#### 인용문:
---------------

Topic Model

Based on the lecture “Text Analytics (2024-1)” by Prof. Je Hyuk Lee, Dept. of Data Science, The Grad. School, Kookmin Univ.

Posted Aug 18, 2024

By jayarnim

5 min read

Topic Model

토픽 모형(Topic Model) : 관측 가능한 단어(Word) 및 문서(Document)로부터 말뭉치(Corpus)에 내재되어 있는(Latent) 토픽(Topic)을 탐색하는 방법
- 문서(Document)는 토픽(Topic)으로 어떻게 표현할 수 있을까?
- 단어(Word)는 토픽(Topic) 별로 어떻게 등장하는가?
- 탐색된 Something(Topic)의 정체를 무엇이라 정의하면 좋을까?

---------------

#### 제공된 데이터:
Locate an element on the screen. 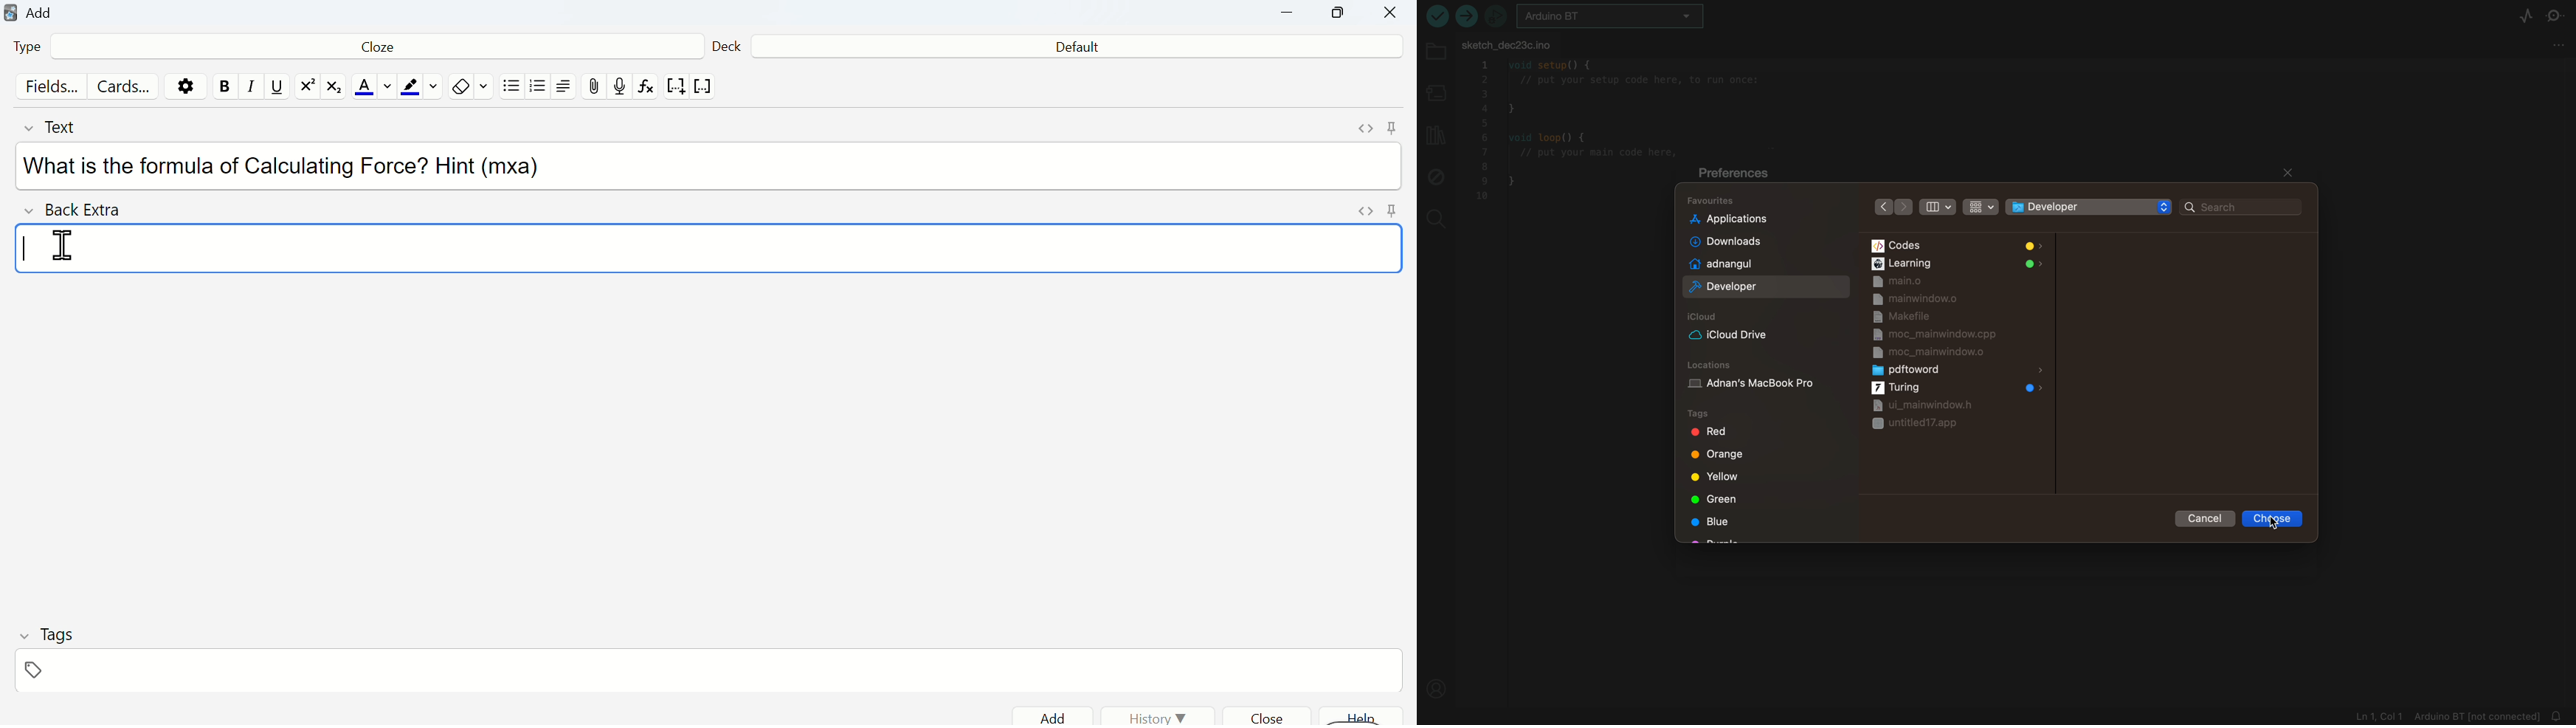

---------------

#### 할 일:
인용문에서 "By jayarnim"부터 "별로 어떻게 등장하는가?"까지의 부분 전체를 한 글자도 바꾸지 말고 그대로 반환하세요. 데이터는 인용문과 관련이 없습니다.

#### 답변:
By jayarnim

5 min read

Topic Model

토픽 모형(Topic Model) : 관측 가능한 단어(Word) 및 문서(Document)로부터 말뭉치(Corpus)에 내재되어 있는(Latent) 토픽(Topic)을 탐색하는 방법
- 문서(Document)는 토픽(Topic)으로 어떻게 표현할 수 있을까?
- 단어(Word)는 토픽(Topic) 별로 어떻게 등장하는가?